### TASK DIRECTIONS
Gather every line in the data below that contains the word "dropdown" and copy each such line in full. The match is case-sensitive.

### STORED RECORDS
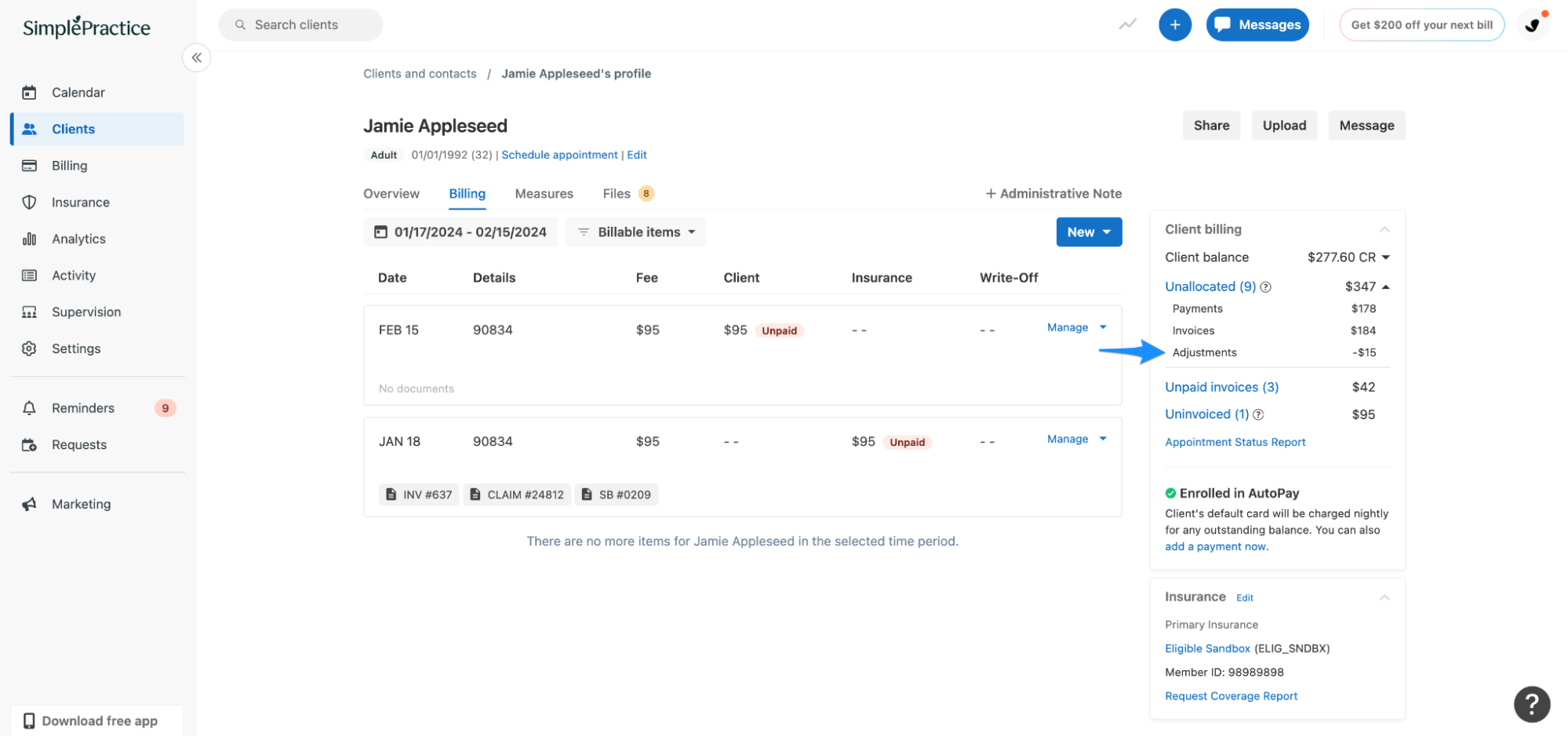Change the billing date range

pos(460,232)
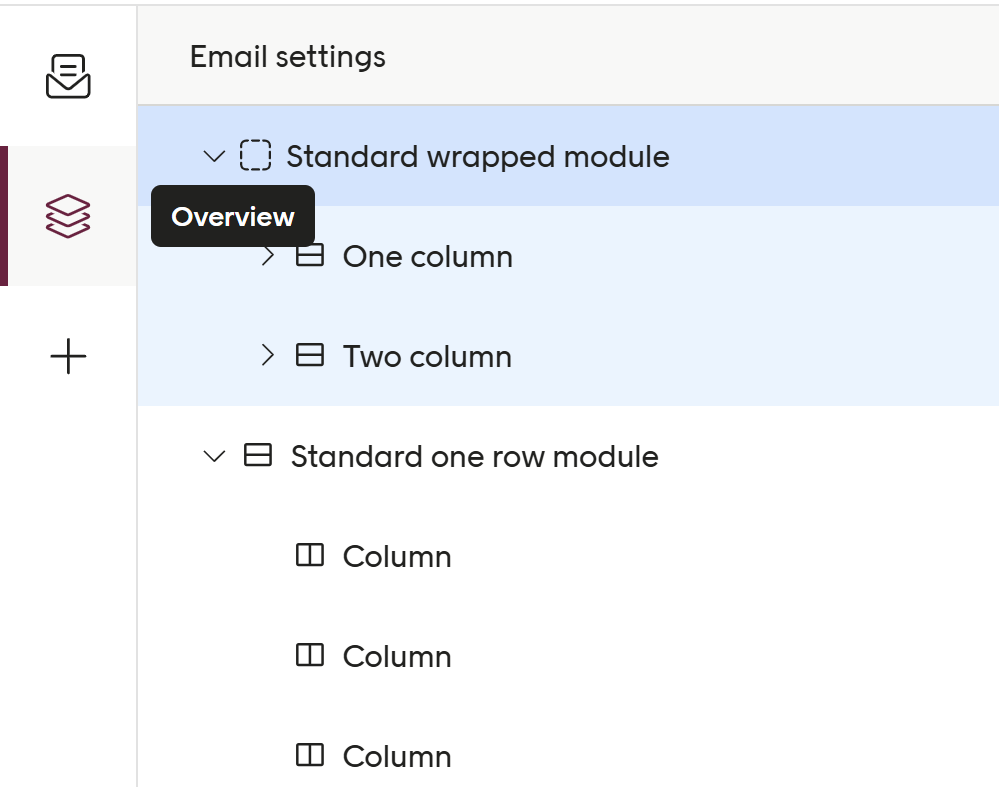Select the Standard wrapped module entry
Viewport: 999px width, 787px height.
click(x=478, y=156)
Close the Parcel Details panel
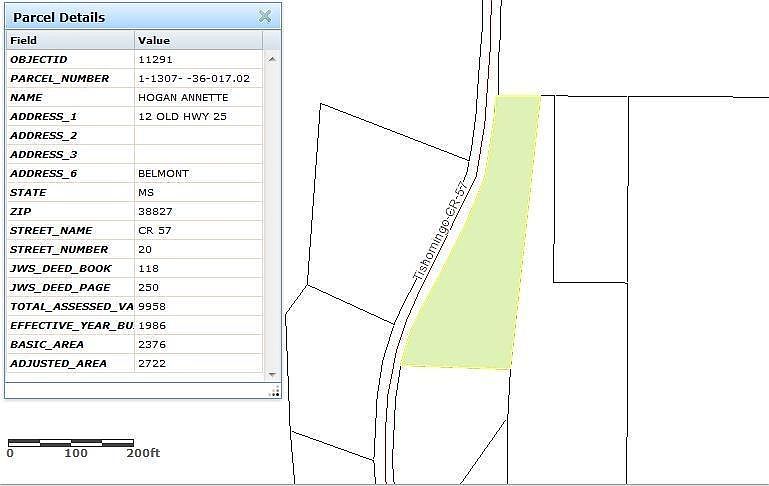 coord(265,16)
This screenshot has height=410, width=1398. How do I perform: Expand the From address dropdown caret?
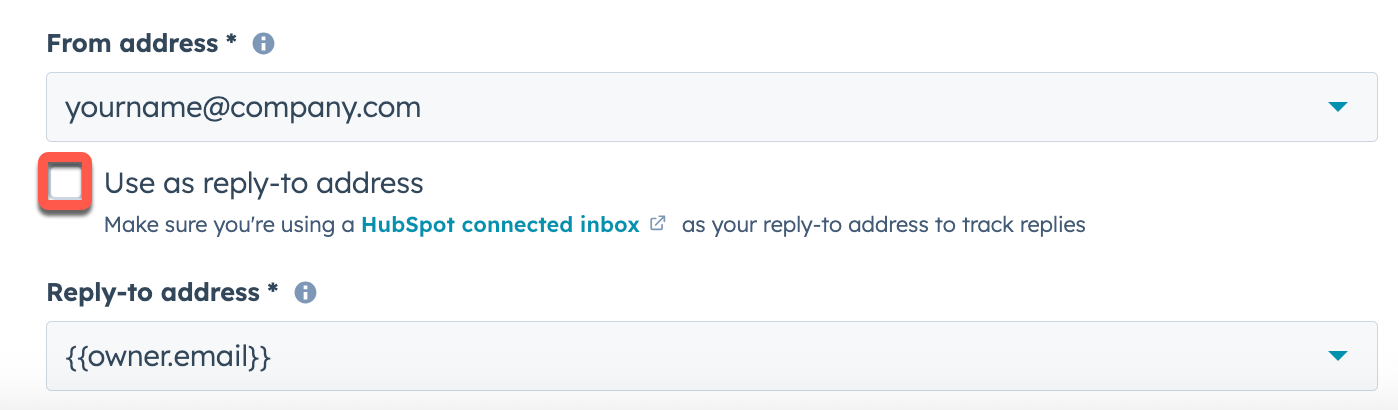(x=1337, y=107)
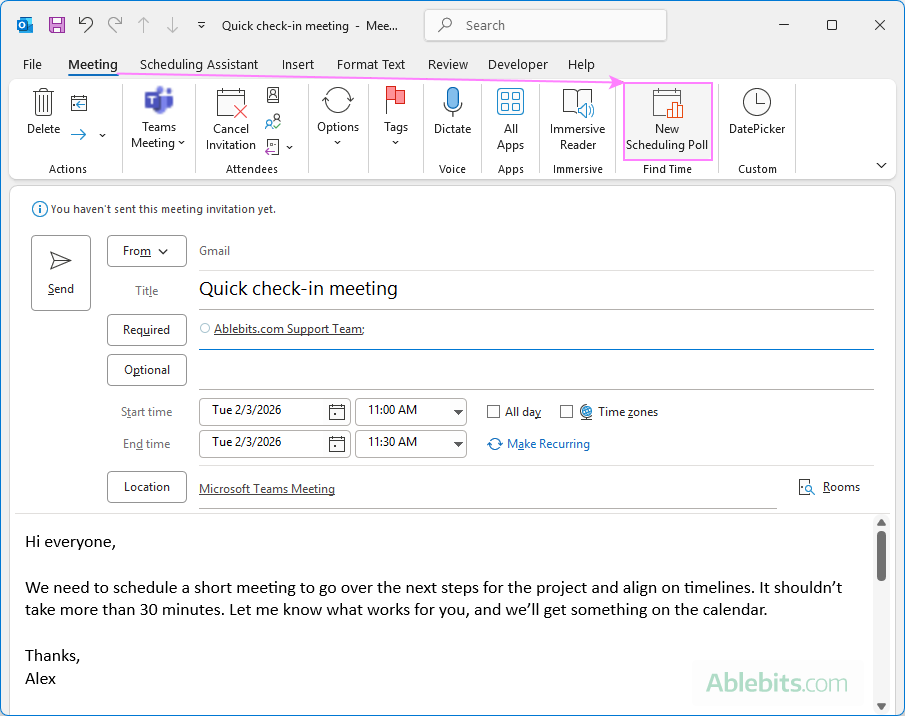
Task: Expand the start time dropdown showing 11:00 AM
Action: point(459,411)
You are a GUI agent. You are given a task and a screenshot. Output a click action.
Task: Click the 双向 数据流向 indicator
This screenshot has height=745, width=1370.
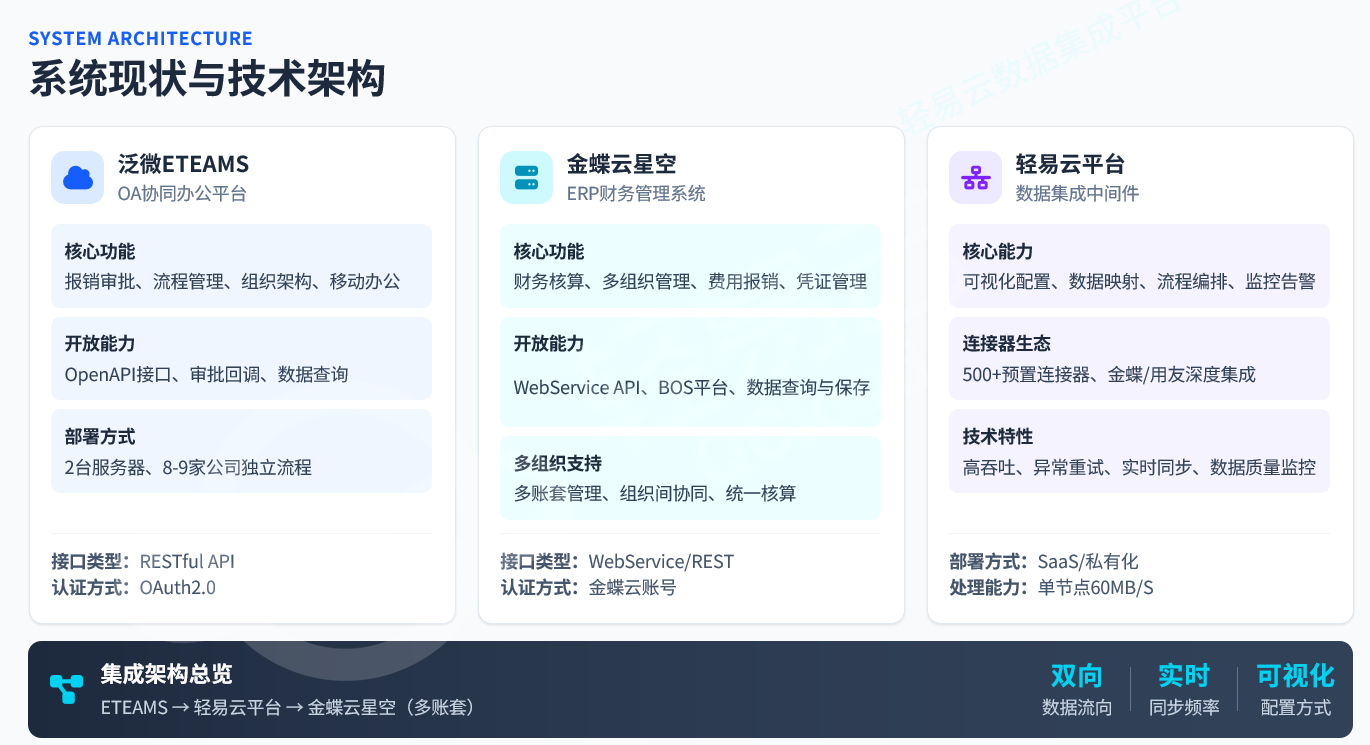point(1076,690)
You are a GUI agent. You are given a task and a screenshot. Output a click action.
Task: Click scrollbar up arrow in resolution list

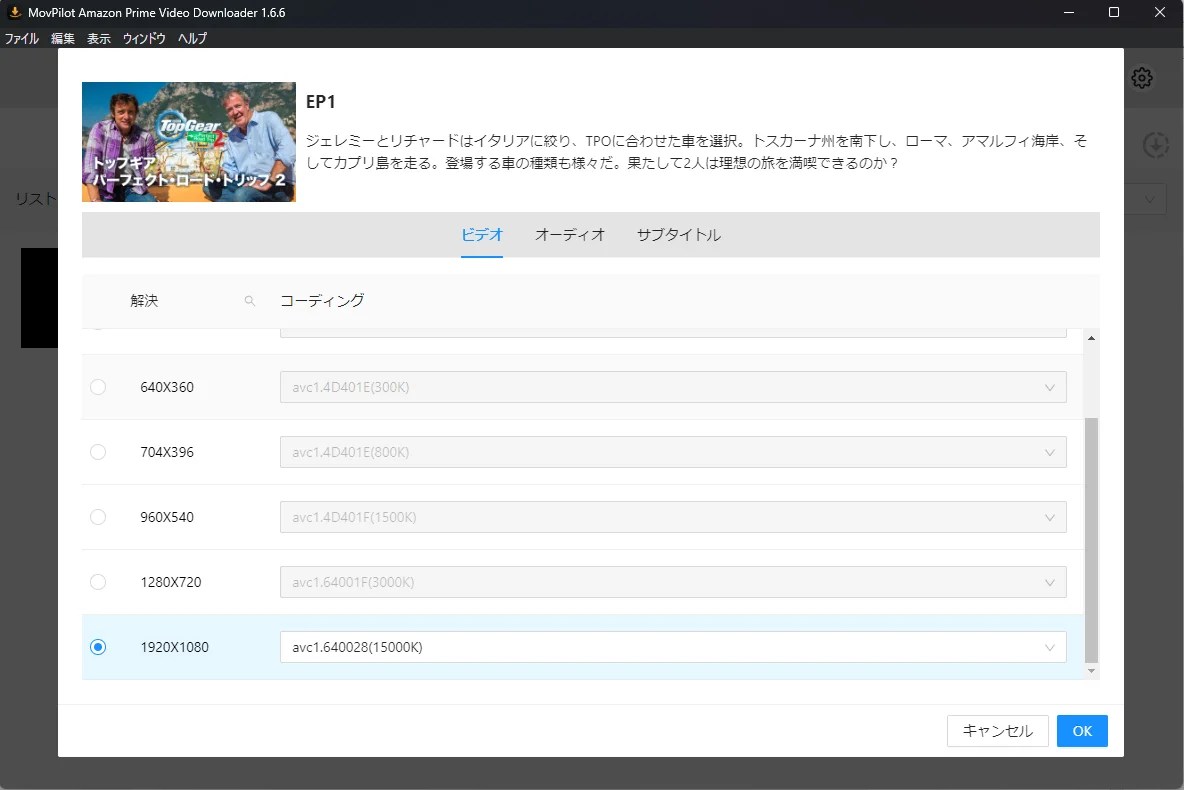point(1091,339)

### OUTPUT OF THE EXERCISE
This screenshot has height=410, width=1398. How do I perform: Expand the From address dropdown caret?
Task: Expand the start time dropdown showing 11:00 AM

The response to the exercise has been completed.